Deron Williams vs. Carmelo Anthony: Who Would You Rather Have?

0 of 9

    DENVER - APRIL 28:  Deron Williams #8 of the Utah Jazz reacts after being called for a foul against Carmelo Anthony #15 of the Denver Nuggets in Game Five of the Western Conference Quarterfinals of the 2010 NBA Playoffs at the Pepsi Center on April 28, 20
    Doug Pensinger/Getty Images

    Carmelo Anthony will have a New York address in a matter of hours now, and the dominoes have already started to fall.

    The beginning of the aftermath occurred the morning of Feb. 23, when Deron Williams was sent to New Jersey in exchange for guard Devin Harris, forward Derrick Favors, two first-round draft picks and a briefcase full of cash.

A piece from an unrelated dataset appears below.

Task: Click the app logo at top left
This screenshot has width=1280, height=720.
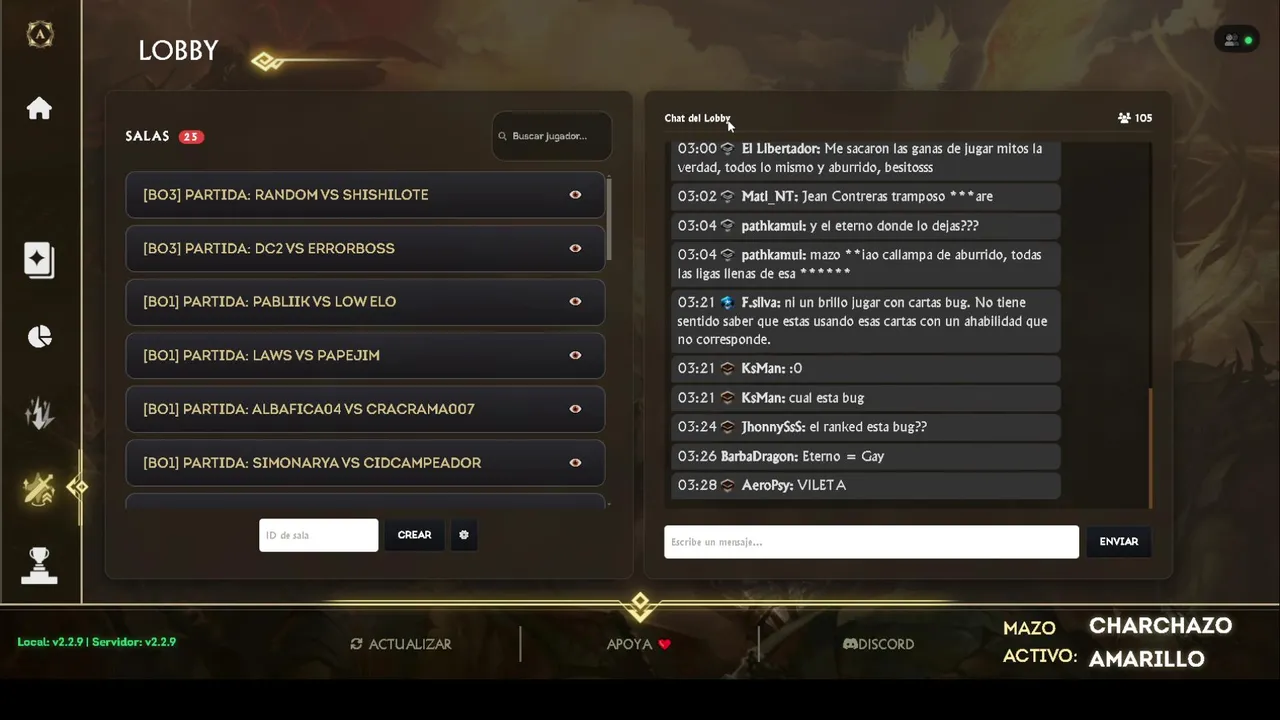Action: [x=39, y=34]
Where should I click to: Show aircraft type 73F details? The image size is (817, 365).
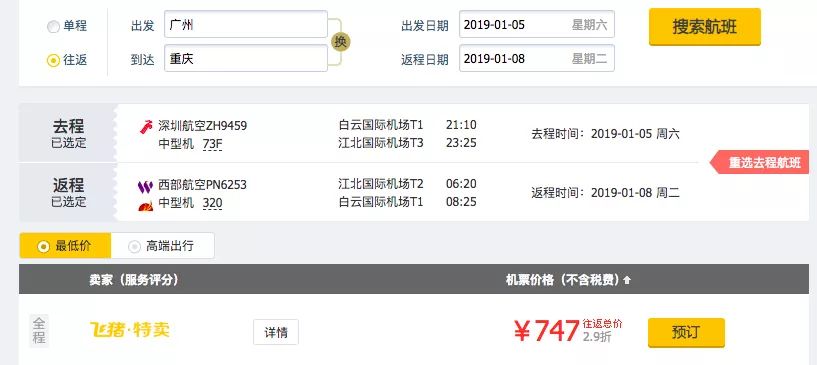pyautogui.click(x=213, y=144)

    The move that New Jersey refuses to call "Plan B" guts a good share of their current roster for a proven top five (or three in some circles) point guard in the NBA.

    This move will not be the last before the trade deadline, but it could be the trade with the most impact on the NBA itself.

    Once again, more power is shifting to the Eastern Conference, and it's not limited to Deron Williams. Now that Deron has moved East to the Nets, if he chose to stay there, he would undoubtedly attract another top NBA name to join him in the team's future home, Brooklyn.

    That player/ those players are not sure to come from the West, but there is always a chance that this trade sets off even more dominoes that snatches star power away from the Western Conference.

    I'm not here to tell you if this was the acquisition that the Nets needed. I'm also not here to say if Carmelo made the right choice in going to the Knicks. I'm here today to ask and to answer a very important question.

    Who would you rather have if you're the Nets?

    I went through everything these players can bring to the table, and have come up with a winner as to whom the Nets would rather have in the long run. As always, feel free to comment and discuss these categories and even come up with some of your own in the comments section below.

    (Please remember that constructive comments will be answered, not biased ranting)


1 of 9

    DENVER, CO - JANUARY 21:  Carmelo Anthony #15 of the Denver Nuggets dunks the ball against the Los Angeles Lakers at the Pepsi Center on January 21, 2011 in Denver, Colorado. The Lakers defeated the Nuggets 107-97. NOTE TO USER: User expressly acknowledge
    Doug Pensinger/Getty Images

    Career Averages

    Anthony: 24.8 ppg

    Williams:17.3 ppg

    When it comes to scoring the basketball, only a handful of players in the association can do it better that Carmelo Anthony.

    He possesses a large arsenal of attacks on the offensive end, and his ability to get to the line and make his free throws makes him all but un-guardable in most situations.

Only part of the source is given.